● PROVIDED TEXT:
◇ ◇ ◇ ◇ ◇ ◇ ◇
"The Purposes of
What is it you most want for your children? [Give a moment for reflection]
Most of us would say something along the line of wanting our children to be happy, fulfilled human beings who are successful and responsible participants in our society. Many of us belong to a generation whose parent's standard response to a question like this was that they wanted their children to have it better than they did. Those of us who have parents who went through the Great Depression actually did do better than most of them did. (We may be living in a generation where the next generation may not do as well as the last generation.)
Apart from the obvious material sense in which we want our children to do well is the spiritual sense in which we hope that our children will love God and neighbor and live in peace.
When we try to get at the heart of the biblical message and express in basic terms what God's essential goal for our lives might be, we discover that Isaiah 55:12 says it well, "...you shall go out in joy and be led back in peace..." Joy and peace. That is the divine purpose for the children of God.
Now this is no shallow platitude. Joy and peace may sound like very simple things, but Isaiah speaks to a people who have lost the joy and peace meant for God's children. As is always the case in the biblical drama, the joy and peace of God are lost when God's people turn away from the source of joy and peace.
So - the divine goal Isaiah points to is restoration of perfect fellowship with God. It is this union that brings authentic joy and peace to living. Jesus told his disciples in his last night with them in the Upper Room that all his teaching had a goal for their lives - namely, "...that my joy may be in you, and that your joy may be complete." [John 15:11] In that same evening he also said, "Peace I leave with you; my peace I give to you." [John 14:27]
Okay - these are great goals. I doubt that any of us here would reject a goal of joy and peace for our lives. It is evident however, that affirming this goal is much easier than reaching the goal. I remember a young man who confided in me that he felt like an "impostor" in the church. "I come for my wife and kids," he said, "but all this talk of love and joy absolutely escapes me. If all these people are 'getting' this peace, love and joy business - then I'm a genuine fake."
◇ ◇ ◇ ◇ ◇ ◇ ◇
● CHALLENGES:
• A. Please say whether each statement agrees with the sermon, answering yes or no and quoting the deciding words. (i) The sermon cites Isaiah 55:12 as expressing God's essential goal for our lives. (ii) Jesus spoke of giving his peace on the same evening he spoke of his joy. (iii) The young man said he came to church for his parents.
• B. In the sermon, what did the young man say he felt like in the church?
The data after this point is separate material, unrelated to the sermon.

● GIVEN DATA:
◇ ◇ ◇ ◇ ◇ ◇ ◇
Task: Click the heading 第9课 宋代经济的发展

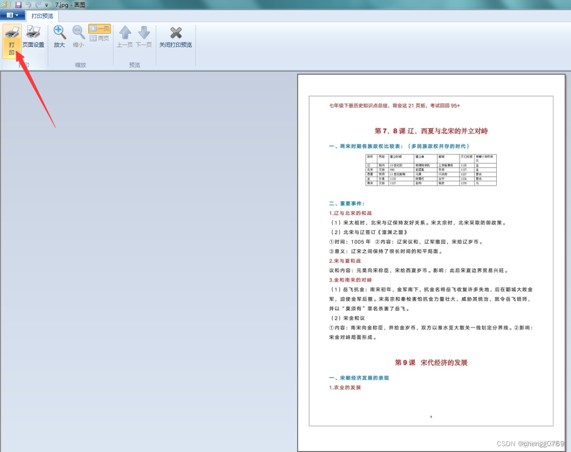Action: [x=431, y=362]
◇ ◇ ◇ ◇ ◇ ◇ ◇
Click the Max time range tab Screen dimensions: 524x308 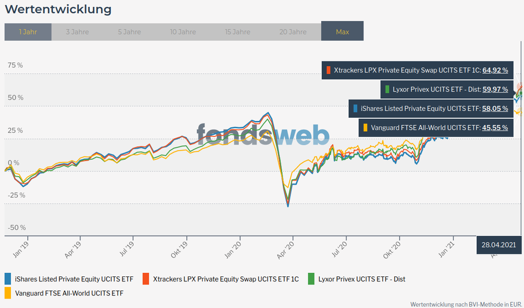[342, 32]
◇ ◇ ◇ ◇ ◇ ◇ ◇
● RESULTS BY TASK:
• A.
(i) Yes: "we discover that Isaiah 55:12 says it well"
(ii) Yes: "In that same evening he also said, "Peace I leave with you; my peace I give to you.""
(iii) No: "I come for my wife and kids,"

• B. An "impostor."